▶ Exercise
Copy out all the records with "Describe" swapped for "Identify" and nothing else changed. Leave out the pictures.

▶ Information shown
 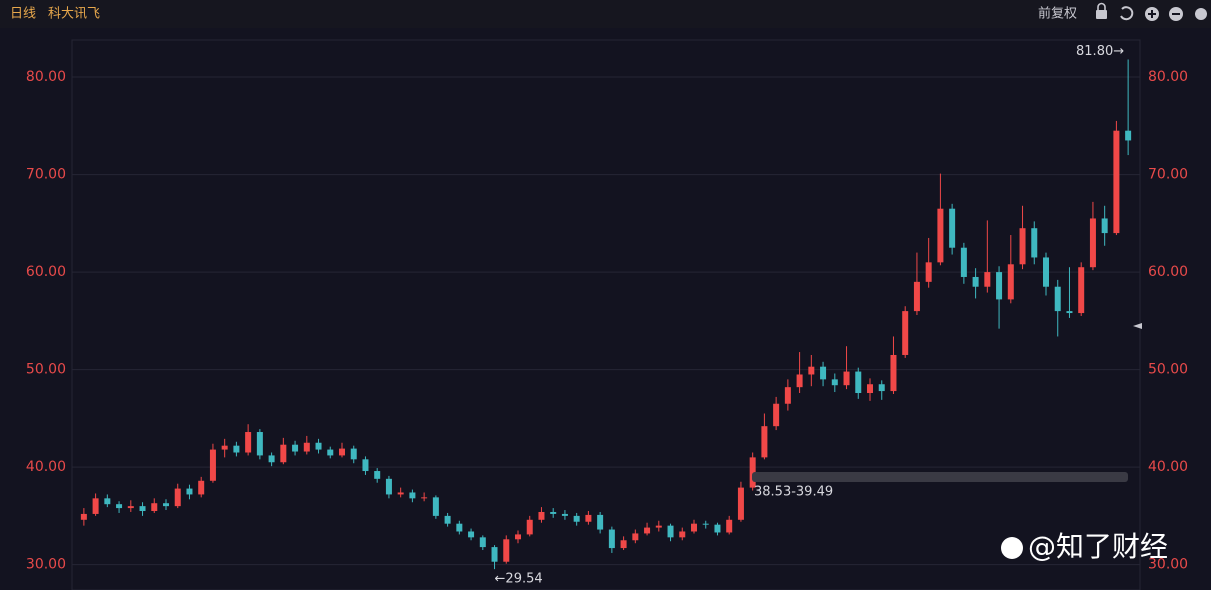 What do you see at coordinates (519, 580) in the screenshot?
I see `low-label: ←29.54` at bounding box center [519, 580].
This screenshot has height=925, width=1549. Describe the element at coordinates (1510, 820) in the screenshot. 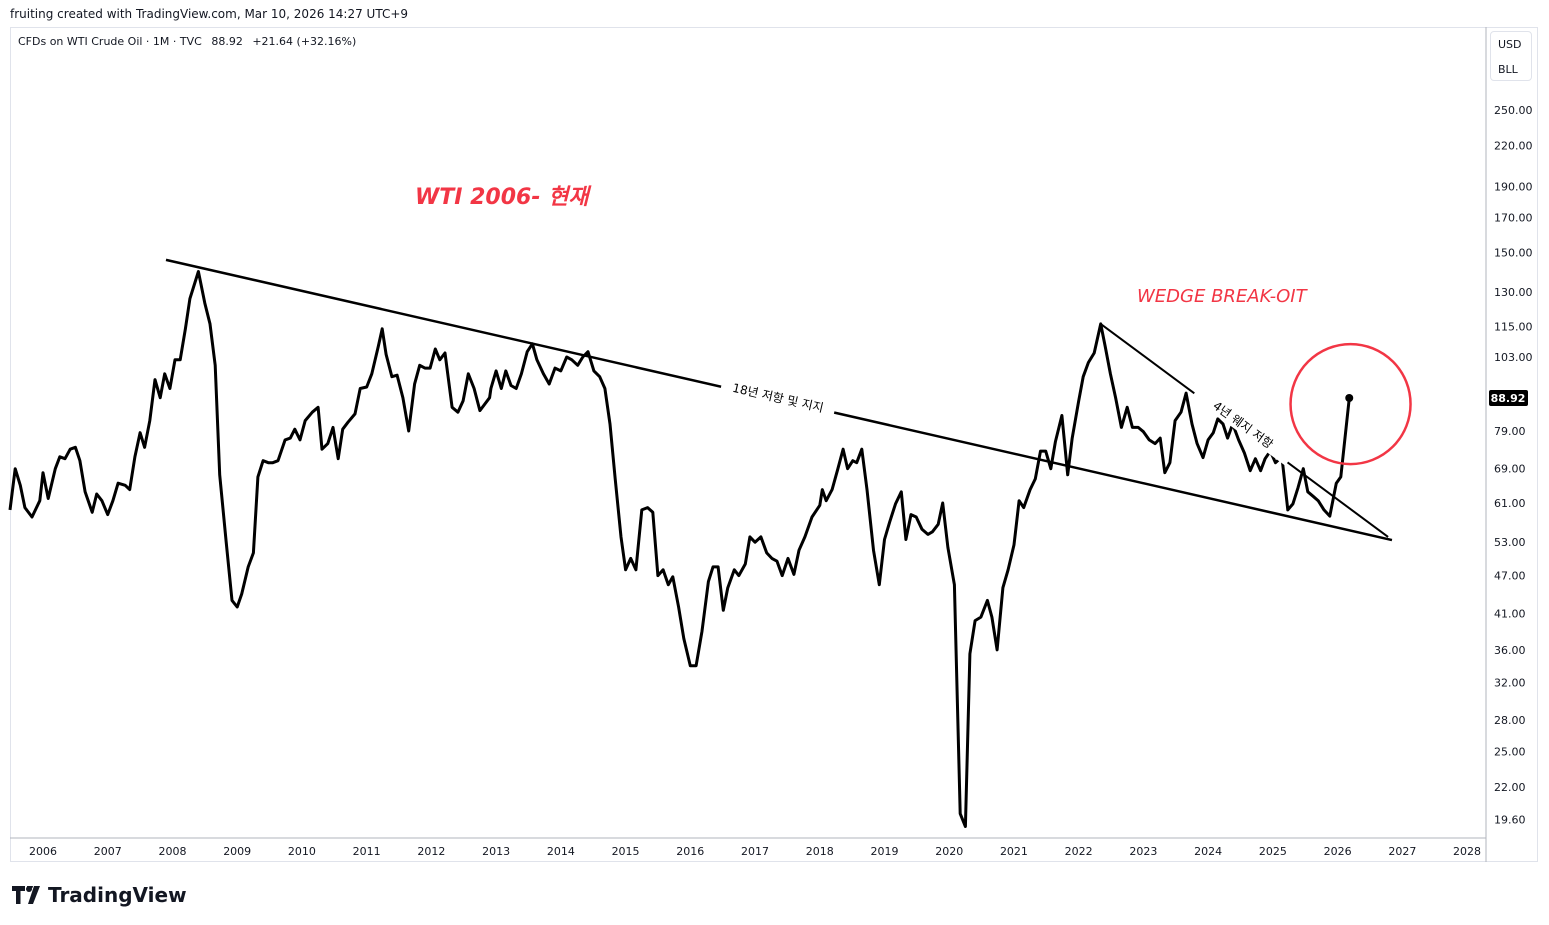

I see `price-tick-label: 19.60` at that location.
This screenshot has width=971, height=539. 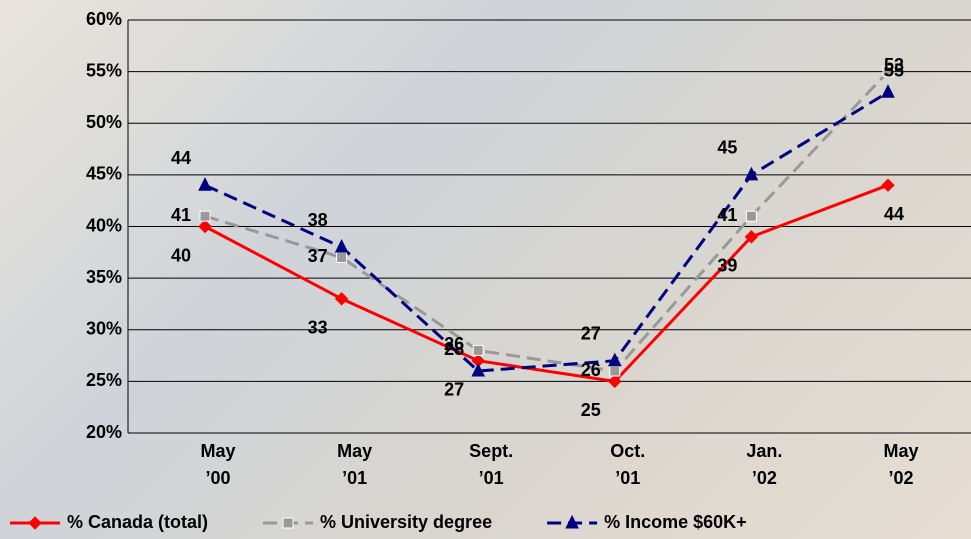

▶ Completed task
  What do you see at coordinates (519, 580) in the screenshot?
I see `low-label: ←29.54` at bounding box center [519, 580].
This screenshot has height=925, width=1549. Identify the element at coordinates (1510, 820) in the screenshot. 

I see `price-tick-label: 19.60` at that location.
This screenshot has width=971, height=539. 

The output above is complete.